ABOUT THIS EXERCISE:
Using the line with "Task: Toggle hidden" as your starting point, transcribe it and each line beneath it word for word until the records run out, without pictures.

EXTRACTED INFORMATION:
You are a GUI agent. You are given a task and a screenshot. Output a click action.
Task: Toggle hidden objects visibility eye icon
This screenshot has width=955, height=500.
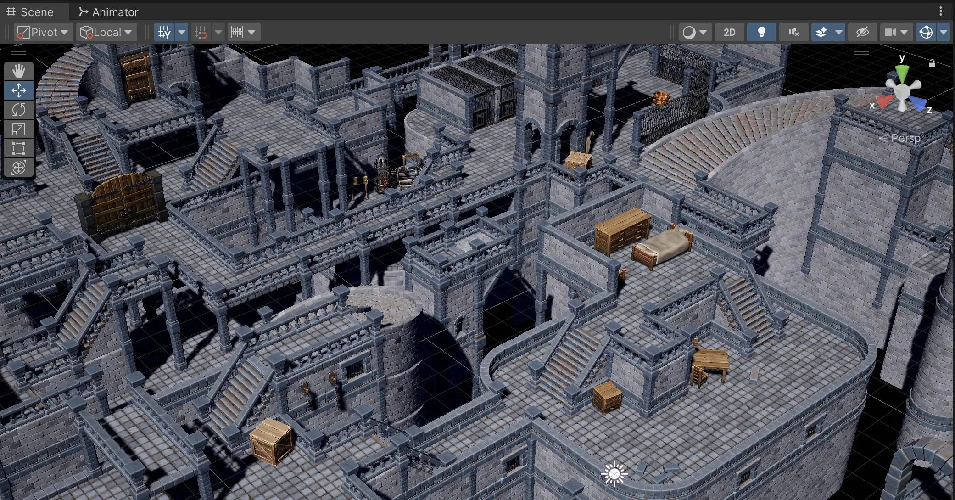(862, 32)
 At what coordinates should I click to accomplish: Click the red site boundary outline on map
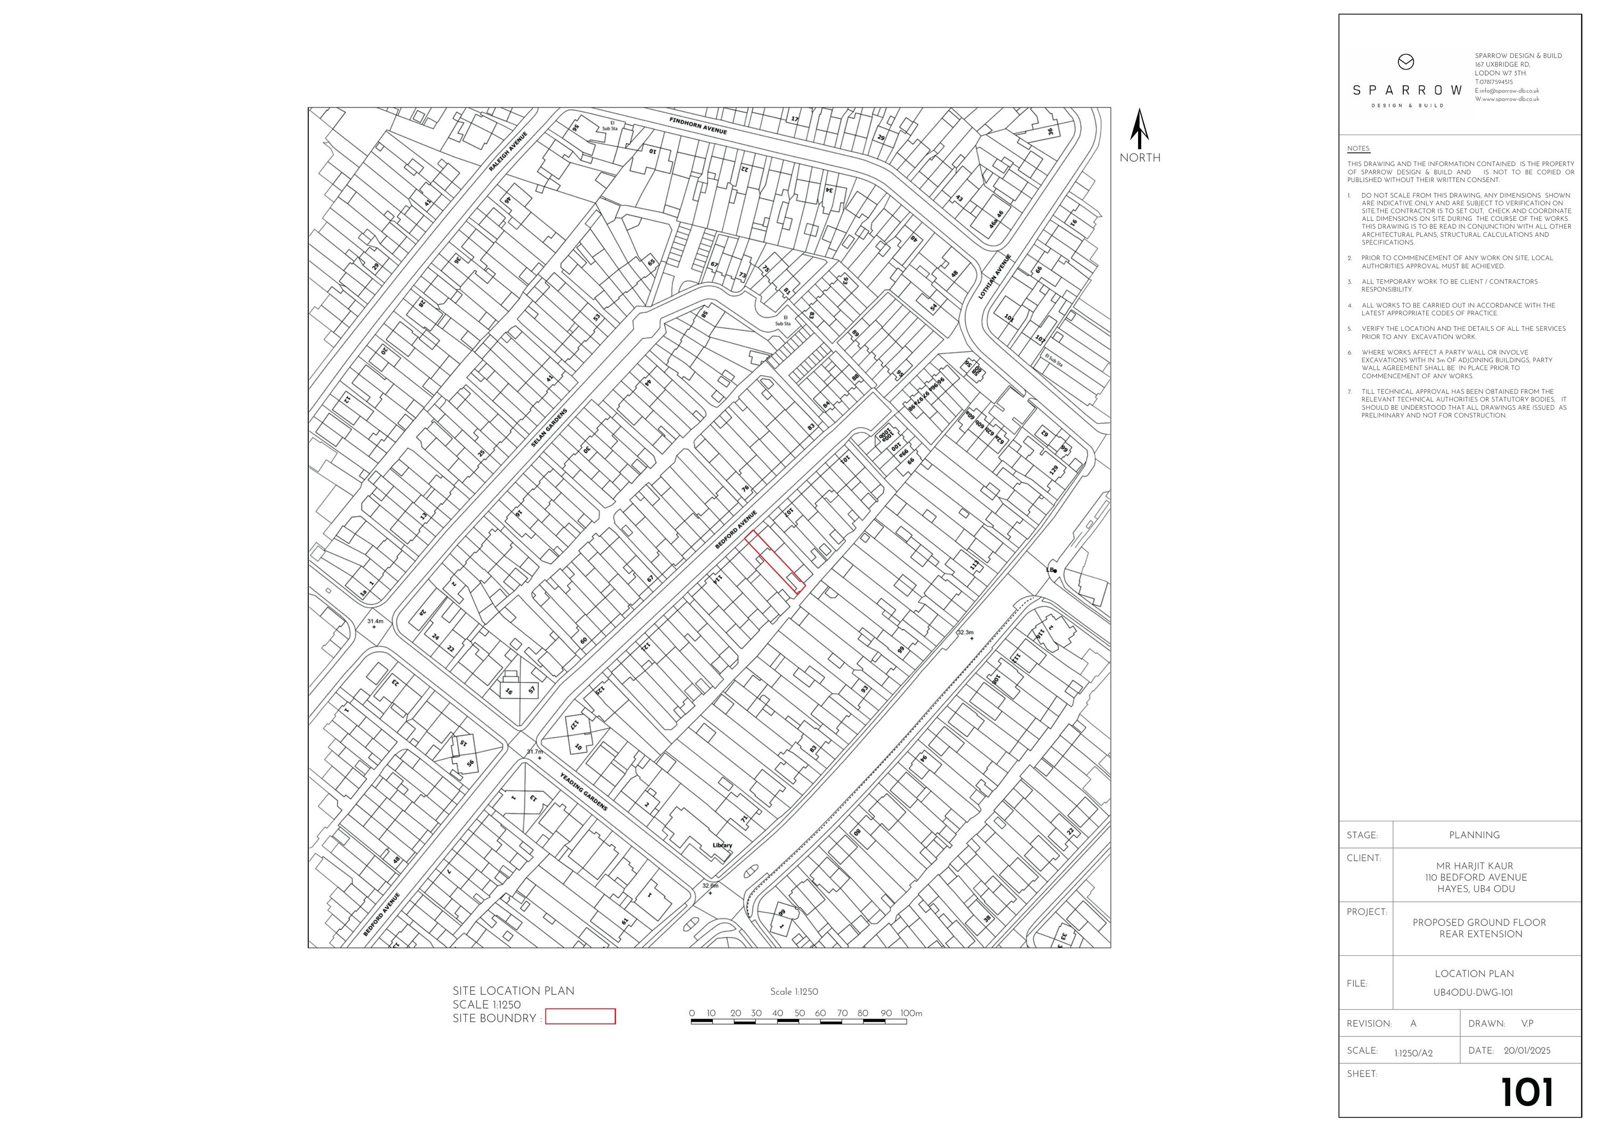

ANSWER SECTION:
Task: Toggle hidden objects visibility eye icon
This screenshot has width=955, height=500.
(862, 32)
 At what coordinates should I click to accomplish: Click the red site boundary outline on map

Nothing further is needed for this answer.